Hotel reservation cancellations

classification logistic regression LASSO regression random forest decision tree naive bayes knn xgboost

In this next exercise, we try and predict the probability that a hotel’s reservations will eventually be cancelled, given information we have on hand, such as ADR, customer segment, and deposit type…

Introduction

I came across this dataset while reading Julia Silge’s blog. It’s a real treasure trove of information, especially for someone starting out in Machine Learning like me.

Detailed information on this dataset is available from this scientific paper. In her blog, Julia used the data to build a model that predicted which hotel stays included children, and which did not.

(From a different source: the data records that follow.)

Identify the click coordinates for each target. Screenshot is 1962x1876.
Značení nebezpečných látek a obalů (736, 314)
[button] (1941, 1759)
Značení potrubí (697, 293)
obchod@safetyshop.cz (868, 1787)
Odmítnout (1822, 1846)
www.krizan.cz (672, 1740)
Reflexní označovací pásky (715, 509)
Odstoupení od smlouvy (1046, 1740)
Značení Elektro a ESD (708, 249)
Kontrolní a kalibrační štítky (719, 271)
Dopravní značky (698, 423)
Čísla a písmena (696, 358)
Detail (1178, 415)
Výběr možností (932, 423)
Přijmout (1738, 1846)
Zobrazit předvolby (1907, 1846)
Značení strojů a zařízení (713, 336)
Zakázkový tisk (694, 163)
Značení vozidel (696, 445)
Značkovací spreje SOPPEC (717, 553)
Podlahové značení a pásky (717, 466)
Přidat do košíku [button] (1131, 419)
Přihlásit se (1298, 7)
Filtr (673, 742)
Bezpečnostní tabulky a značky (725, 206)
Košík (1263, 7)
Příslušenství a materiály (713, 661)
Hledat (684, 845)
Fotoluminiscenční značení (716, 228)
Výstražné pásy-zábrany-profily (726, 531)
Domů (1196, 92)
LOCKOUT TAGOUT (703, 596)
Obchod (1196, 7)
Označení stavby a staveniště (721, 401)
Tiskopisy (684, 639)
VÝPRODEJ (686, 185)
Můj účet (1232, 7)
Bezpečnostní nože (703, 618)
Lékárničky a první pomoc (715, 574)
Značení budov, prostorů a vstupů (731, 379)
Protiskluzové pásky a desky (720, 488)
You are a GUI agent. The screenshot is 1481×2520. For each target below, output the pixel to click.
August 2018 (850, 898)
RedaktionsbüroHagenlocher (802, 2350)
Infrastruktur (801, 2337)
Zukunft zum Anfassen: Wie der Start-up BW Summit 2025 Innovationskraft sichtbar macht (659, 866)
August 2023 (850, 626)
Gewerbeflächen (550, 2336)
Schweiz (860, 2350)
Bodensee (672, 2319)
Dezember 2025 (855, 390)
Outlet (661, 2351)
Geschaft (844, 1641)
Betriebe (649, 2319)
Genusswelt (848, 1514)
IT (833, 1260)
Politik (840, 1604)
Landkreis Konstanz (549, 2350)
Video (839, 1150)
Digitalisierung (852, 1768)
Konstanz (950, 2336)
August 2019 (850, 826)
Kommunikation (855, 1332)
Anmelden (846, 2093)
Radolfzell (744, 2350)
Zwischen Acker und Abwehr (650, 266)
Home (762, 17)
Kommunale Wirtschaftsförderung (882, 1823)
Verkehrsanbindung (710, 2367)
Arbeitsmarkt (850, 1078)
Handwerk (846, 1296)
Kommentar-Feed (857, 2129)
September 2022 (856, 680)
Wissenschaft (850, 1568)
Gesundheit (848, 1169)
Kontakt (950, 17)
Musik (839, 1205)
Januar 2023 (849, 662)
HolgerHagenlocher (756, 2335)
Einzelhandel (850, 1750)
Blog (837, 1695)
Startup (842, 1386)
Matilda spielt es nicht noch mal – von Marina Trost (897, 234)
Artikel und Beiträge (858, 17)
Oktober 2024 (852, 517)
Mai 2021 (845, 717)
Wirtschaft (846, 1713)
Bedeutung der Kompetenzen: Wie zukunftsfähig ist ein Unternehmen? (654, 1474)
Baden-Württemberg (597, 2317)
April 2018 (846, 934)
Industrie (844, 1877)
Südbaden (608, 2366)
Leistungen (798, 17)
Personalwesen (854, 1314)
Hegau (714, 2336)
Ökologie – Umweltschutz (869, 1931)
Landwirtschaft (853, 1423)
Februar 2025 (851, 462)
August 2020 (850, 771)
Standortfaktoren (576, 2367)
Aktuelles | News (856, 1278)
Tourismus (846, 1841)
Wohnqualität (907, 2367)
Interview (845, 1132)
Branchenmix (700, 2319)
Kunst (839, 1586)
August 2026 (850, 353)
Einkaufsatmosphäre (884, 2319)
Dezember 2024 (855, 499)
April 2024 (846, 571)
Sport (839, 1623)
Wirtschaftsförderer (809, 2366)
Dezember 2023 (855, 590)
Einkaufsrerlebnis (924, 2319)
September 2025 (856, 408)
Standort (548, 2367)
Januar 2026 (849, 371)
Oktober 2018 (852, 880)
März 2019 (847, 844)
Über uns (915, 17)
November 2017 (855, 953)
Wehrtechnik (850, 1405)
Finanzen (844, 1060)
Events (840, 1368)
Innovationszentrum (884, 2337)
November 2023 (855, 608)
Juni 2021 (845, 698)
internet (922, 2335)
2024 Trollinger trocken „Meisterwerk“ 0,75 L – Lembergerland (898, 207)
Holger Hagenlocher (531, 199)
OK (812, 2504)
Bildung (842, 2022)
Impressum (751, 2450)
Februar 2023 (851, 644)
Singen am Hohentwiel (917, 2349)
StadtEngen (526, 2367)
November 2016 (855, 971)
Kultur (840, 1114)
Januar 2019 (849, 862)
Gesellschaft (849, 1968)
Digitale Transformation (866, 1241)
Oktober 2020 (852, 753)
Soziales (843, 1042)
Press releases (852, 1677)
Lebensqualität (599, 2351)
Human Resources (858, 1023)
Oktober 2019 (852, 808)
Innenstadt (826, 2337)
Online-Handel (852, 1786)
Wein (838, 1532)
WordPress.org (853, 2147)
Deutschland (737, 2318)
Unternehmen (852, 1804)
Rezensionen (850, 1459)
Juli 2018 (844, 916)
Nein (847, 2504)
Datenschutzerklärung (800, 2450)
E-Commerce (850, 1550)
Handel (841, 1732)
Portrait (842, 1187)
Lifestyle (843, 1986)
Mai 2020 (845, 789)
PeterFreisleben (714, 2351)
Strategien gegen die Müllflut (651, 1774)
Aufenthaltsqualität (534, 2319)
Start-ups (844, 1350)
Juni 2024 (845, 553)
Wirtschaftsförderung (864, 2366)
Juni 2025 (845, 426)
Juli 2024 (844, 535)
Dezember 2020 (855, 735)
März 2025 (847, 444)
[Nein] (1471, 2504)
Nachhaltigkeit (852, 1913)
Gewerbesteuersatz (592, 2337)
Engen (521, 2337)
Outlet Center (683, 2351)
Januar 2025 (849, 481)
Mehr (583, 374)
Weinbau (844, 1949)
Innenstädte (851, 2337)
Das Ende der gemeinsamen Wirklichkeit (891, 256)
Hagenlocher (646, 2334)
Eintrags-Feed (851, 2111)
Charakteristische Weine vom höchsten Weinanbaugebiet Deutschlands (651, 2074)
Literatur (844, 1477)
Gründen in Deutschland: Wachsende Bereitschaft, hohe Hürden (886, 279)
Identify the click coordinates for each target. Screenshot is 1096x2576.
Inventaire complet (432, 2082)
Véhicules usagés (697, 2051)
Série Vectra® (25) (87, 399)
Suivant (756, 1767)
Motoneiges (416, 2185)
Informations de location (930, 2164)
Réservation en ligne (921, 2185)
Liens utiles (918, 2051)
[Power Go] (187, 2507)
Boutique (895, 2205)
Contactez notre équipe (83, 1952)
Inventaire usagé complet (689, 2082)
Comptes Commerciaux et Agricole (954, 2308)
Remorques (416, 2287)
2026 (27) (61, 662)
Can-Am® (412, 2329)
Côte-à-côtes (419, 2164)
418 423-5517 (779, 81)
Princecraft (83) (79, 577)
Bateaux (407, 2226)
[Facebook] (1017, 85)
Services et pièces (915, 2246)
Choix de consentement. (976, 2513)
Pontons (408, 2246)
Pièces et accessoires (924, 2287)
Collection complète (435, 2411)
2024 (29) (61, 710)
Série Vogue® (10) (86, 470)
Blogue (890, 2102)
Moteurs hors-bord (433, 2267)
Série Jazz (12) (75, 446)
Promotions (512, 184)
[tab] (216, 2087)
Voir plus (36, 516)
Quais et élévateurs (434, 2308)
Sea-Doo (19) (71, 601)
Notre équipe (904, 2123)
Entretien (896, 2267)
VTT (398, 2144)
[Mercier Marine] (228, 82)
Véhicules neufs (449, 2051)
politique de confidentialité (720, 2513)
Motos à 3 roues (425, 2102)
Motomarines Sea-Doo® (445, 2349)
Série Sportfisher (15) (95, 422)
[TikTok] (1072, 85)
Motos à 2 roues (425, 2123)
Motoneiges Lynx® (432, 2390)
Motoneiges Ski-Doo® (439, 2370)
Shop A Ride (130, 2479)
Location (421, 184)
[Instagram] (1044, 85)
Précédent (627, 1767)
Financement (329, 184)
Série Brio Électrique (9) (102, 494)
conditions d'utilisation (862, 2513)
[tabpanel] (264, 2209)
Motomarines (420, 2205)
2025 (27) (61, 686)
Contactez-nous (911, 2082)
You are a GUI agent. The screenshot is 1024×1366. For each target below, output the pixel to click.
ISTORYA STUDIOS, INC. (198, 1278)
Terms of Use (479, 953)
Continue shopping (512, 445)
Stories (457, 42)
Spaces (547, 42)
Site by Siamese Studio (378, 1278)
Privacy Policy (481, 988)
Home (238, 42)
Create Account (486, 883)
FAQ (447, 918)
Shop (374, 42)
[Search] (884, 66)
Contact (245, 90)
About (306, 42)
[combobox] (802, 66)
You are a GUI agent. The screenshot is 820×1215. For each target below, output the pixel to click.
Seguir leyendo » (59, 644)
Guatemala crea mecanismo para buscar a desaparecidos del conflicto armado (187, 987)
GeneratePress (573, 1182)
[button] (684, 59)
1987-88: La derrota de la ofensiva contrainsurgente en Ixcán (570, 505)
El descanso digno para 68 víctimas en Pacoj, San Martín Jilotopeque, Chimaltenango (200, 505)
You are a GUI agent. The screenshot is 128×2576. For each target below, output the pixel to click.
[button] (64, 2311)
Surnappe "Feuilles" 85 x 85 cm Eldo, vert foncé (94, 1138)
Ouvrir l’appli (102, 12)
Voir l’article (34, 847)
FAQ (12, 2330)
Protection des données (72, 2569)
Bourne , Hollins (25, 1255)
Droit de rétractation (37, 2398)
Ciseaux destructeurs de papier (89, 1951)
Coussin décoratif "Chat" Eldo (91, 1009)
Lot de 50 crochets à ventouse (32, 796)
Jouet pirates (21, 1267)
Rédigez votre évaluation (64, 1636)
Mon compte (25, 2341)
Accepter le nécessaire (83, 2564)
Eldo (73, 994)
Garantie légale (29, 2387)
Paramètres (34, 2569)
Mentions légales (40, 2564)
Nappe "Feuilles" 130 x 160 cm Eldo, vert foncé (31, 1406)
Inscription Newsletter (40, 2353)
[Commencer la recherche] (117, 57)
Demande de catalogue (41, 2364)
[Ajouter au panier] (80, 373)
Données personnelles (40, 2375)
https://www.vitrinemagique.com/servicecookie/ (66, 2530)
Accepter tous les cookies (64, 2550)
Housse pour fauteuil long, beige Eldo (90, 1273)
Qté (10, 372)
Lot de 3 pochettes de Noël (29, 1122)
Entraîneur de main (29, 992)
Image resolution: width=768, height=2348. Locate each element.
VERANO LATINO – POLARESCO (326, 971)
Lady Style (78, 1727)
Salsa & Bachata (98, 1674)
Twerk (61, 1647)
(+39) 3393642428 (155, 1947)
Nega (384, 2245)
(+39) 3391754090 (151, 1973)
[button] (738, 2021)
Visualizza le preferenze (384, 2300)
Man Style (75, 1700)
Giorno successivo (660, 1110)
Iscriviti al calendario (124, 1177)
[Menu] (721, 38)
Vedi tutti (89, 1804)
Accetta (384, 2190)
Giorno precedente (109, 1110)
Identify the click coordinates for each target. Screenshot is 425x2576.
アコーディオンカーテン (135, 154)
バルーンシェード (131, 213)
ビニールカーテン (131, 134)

I decided to explore something different. One of the challenges every hotel faces is cancellations. Cancellations have a big impact on revenue management strategies, because it determines how aggressively a hotel could overbook it’s inventory of rooms.

rm(list = ls())
sessionInfo()
# Set packages and dependencies
pacman::p_load("tidyverse", #for tidy data science practice
               "tidymodels", "workflows", "finetune", "themis", "embed",# for tidy machine learning
               "pacman", #package manager
               "devtools", #developer tools
               "Hmisc", "skimr", "broom", "modelr",#for EDA
               "jtools", "huxtable", "interactions", # for EDA
               "ggthemes", "ggstatsplot", "GGally",
               "scales", "gridExtra", "patchwork", "ggalt", "vip",
               "ggstance", "ggfortify", # for ggplot
               "DT", "plotly", #interactive Data Viz
               # Lets install some ML related packages that will help tidymodels::
               "usemodels", "poissonreg", "agua", "sparklyr", "dials",#load computational engines
               "doParallel", # for parallel processing (speedy computation)
               "ranger", "xgboost", "glmnet", "kknn", "earth", "klaR", "discrim", "naivebayes", "baguette", "kernlab",#random forest
               "janitor", "lubridate")
load("hotel_cancellation_data.RData")

Importing the data

We start by importing the data, and do a quick summary of it using skim. Once again, I am also importing hotel_cancellation_data.RData and setting eval = FALSE for many of the code chunks to reduce the computational resources and time required to render this page.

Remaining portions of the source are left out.